ETCDCTL_API=3 etcdctl --endpoints="https://127.0.0.1:2379" --cert="/etc/kubernetes/pki/etcd/server.crt" --key="/etc/kubernetes/pki/etcd/server.key" --cacert="/etc/kubernetes/pki/etcd/ca.crt" snapshot save ./snap-$(date +%Y%m%d%H%M).db
备注: 1)ETCDCTL_API=3,指定使用 Etcd 的 v3 版本的 API。 2)endponits可以通过下面的命令查找,一般会有两个IP,一个是127.0.0.1,另外一个本机的局域网IP,如: [root@app01 ~]# kubectl describe pod etcd-app01 -n kube-system| grep listen-client-urls --listen-client-urls=https://127.0.0.1:2379,https://192.168.180.45:2379
2、恢复
1、先暂停kube-apiserver和etcd容器
mv /etc/kubernetes/manifests /etc/kubernetes/manifests_bak
rm -rf /var/lib/etcd
2、恢复
ETCDCTL_API=3 etcdctl --endpoints="https://127.0.0.1:2379" --cert="/etc/kubernetes/pki/etcd/server.crt" --key="/etc/kubernetes/pki/etcd/server.key" --cacert="/etc/kubernetes/pki/etcd/ca.crt" snapshot restore snap-202208251559.db --data-dir=/var/lib/etcd
3、启动kube-apiserver和etcd容器
mv /etc/kubernetes/manifests.bak /etc/kubernetes/manifests
4、查看pod是否恢复正常了
kubectl get pod -n kube-system
3.2、二进制Etcd数据库的备份还原(未验证)
1、备份
V3版api:
ETCDCTL_API=3 etcdctl snapshot save snap.20220107.db --cacert=/etc/etcd/ssl/ca.pem --cert=/etc/etcd/ssl/etcd.pem --key=/etc/etcd/ssl/etcd-key.pem --endpoints="https://192.168.119.72:2379"

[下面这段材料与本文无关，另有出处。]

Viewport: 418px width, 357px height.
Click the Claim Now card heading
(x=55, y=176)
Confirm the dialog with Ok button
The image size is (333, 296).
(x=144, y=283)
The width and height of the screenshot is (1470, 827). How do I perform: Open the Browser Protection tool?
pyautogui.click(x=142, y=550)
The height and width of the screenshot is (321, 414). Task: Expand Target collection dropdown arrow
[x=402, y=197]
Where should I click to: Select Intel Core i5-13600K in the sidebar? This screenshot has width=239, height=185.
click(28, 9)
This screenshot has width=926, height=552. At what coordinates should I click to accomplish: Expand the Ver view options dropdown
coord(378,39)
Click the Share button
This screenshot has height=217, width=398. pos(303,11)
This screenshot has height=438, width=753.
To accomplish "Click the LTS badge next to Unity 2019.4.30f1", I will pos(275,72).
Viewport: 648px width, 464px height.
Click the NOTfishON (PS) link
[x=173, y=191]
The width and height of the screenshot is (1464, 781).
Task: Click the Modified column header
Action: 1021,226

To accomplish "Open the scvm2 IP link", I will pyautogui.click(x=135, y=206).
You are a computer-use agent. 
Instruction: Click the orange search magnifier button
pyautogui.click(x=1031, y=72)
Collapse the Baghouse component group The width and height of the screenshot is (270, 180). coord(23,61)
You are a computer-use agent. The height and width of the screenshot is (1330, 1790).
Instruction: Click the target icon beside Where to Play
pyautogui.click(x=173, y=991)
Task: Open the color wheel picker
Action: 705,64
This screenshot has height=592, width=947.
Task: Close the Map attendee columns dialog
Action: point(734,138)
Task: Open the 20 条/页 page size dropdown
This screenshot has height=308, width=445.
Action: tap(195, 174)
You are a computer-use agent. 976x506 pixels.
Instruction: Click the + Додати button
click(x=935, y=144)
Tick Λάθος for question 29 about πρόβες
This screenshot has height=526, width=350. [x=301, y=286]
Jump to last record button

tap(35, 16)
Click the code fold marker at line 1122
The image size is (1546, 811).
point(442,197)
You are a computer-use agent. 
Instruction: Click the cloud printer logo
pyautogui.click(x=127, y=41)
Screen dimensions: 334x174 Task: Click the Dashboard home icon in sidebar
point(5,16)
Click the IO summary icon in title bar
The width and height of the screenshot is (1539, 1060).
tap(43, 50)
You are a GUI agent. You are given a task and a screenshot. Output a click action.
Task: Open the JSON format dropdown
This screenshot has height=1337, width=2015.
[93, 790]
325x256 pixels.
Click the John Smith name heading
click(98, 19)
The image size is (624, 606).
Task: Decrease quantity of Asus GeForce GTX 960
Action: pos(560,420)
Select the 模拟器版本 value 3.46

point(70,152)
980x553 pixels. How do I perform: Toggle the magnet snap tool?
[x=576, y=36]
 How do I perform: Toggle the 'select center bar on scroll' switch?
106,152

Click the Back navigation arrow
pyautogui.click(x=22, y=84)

{"level":"info","ts":1630499882.9289303,"caller":"snapshot/v3_snapshot.go:119","msg":"created temporary db file","path":"snap.db.part"}
{"level":"info","ts":"2022-01-07T20:38:02.933+0800","caller":"clientv3/maintenance.go:200","msg":"opened snapshot stream; downloading"}
{"level":"info","ts":1630499882.933808,"caller":"snapshot/v3_snapshot.go:127","msg":"fetching snapshot","endpoint":"https://192.168.119.72:2379"}
{"level":"info","ts":"2022-01-07T20:38:03.040+0800","caller":"clientv3/maintenance.go:208","msg":"completed snapshot read; closing"}
{"level":"info","ts":1630499883.0697453,"caller":"snapshot/v3_snapshot.go:142","msg":"fetched snapshot","endpoint":"https://192.168.119.72:2379","size":"13 MB","took":0.140736973}
{"level":"info","ts":1630499883.0698237,"caller":"snapshot/v3_snapshot.go:152","msg":"saved","path":"snap.db"}
Snapshot saved at snap.20220107.db
2、还原
下面的二进制etcd集群数据库的还原操作没有在二进制集群实际验证,只是理论步骤,请勿在生产环境直接操作!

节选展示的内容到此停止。